Any company with a large number of employees faces the challenge of managing them. Capterra’s study shows that 91% of CEOs recognize that HR tools are critical to their business, but only 57% use them.

Most Used Ineffective Websites

“Unproductive” is a relative term – what is useful to some is a waste of time to others. So employee computer monitoring software can label different apps and websites as productive or unproductive based on its perception.

We looked at the most frequently used apps that were classified as unproductive in 2021 and compiled a top 10 list. To get a sense of how behaviors have changed over time, the column on the right lists the most frequently used unproductive apps from the previous year.

  1. YouTube             
  2. Facebook           
  3. WhatsApp          
  4. Skype   
  5. Netflix 
  6. Twitter
  7. Spotify 
  8. VLC media player            
  9. Amazon              
  10. Slack

The Holy Trinity of Inefficiency – Youtube, Facebook, and Whatsapp

The COVID-19 pandemic has changed the way we work, but not what office workers spend their time on.

Data from a monitoring program shows that Youtube, Facebook, and Whatsapp are among the most unproductive apps used in the workplace. In fact, Facebook and Youtube have not left the top spot since the first survey in 2014, nor have Twitter, Netflix, and Amazon.

What does this mean?

That after all these years, employees’ unproductive habits still exist. They can’t help but chat, watch videos, and shop during work hours.

Increase in Unproductive Chatting

Unsurprisingly, messaging apps like Skype and Slack are the most frequently used inefficient apps. In the first year of the pandemic, these apps were at the center of online collaboration. Now they have been relegated to the “ineffective” category.

This may be due to pandemic fatigue.

Tools like Slack and Skype were mostly useful tools for peer collaboration. Messaging apps made it easy to stay in touch with multiple colleagues at the same time, share links easily, and get quick feedback.

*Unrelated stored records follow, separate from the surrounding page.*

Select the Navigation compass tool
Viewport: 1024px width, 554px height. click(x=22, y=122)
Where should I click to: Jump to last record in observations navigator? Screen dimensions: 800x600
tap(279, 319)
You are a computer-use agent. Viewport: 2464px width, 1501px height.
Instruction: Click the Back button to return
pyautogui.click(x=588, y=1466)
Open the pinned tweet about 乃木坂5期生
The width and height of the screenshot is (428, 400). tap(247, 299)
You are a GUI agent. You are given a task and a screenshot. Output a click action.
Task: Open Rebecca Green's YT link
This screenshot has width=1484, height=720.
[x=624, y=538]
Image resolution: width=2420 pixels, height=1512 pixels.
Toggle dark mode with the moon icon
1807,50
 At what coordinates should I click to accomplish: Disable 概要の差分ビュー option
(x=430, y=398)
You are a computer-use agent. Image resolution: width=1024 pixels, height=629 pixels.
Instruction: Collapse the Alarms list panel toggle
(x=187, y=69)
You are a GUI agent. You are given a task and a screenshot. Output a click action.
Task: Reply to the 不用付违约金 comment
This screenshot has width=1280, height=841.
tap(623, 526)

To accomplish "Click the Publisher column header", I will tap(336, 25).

Before the pandemic, it was possible to get up from your desk and communicate directly with your colleagues. And in the new remote reality of 2021, these digital communication tools are the only way to stay connected with your team. As a result, people have been spending more time on messaging apps, and Slack has seen an overall increase in the number of messages sent per user per day by an average of 20 percent.

Messaging of any kind is a distraction and a 20% increase in the number of messages sent means more distractions in the workday. It’s no wonder managers try to limit the use of messaging apps and protect work time by calling it “unproductive.”

Watching Netflix During Work Hours – What Are the Benefits of Remote Work?

Watching movies and TV shows during work hours seems to be a growing trend: In 2020, Netflix was ranked ninth, a year later it was ranked fifth, and overall usage of this streaming platform increased by 17.3%.

Those who work from home often start using Netflix while cooking, eating, or taking a break. While many point to the difficulties of working from home, it is a way to get away from work for a while.

Others admit to watching movies or programs in the background while working. In fact, in one survey, 73% of respondents said they watch TV at work.

The fact that Netflix is one of the most used ineffective apps is not surprising in itself, as it was on this list eight years ago. Thanks to telecommuting, it’s possible to watch Netflix whenever you want without having to worry about your boss watching.

Times Change, and So Do the Applications

It’s natural that as times change, so do our needs and, ultimately, the apps we use at work. It’s not surprising, but it’s always interesting to see how our habits shape our social lives and vice versa.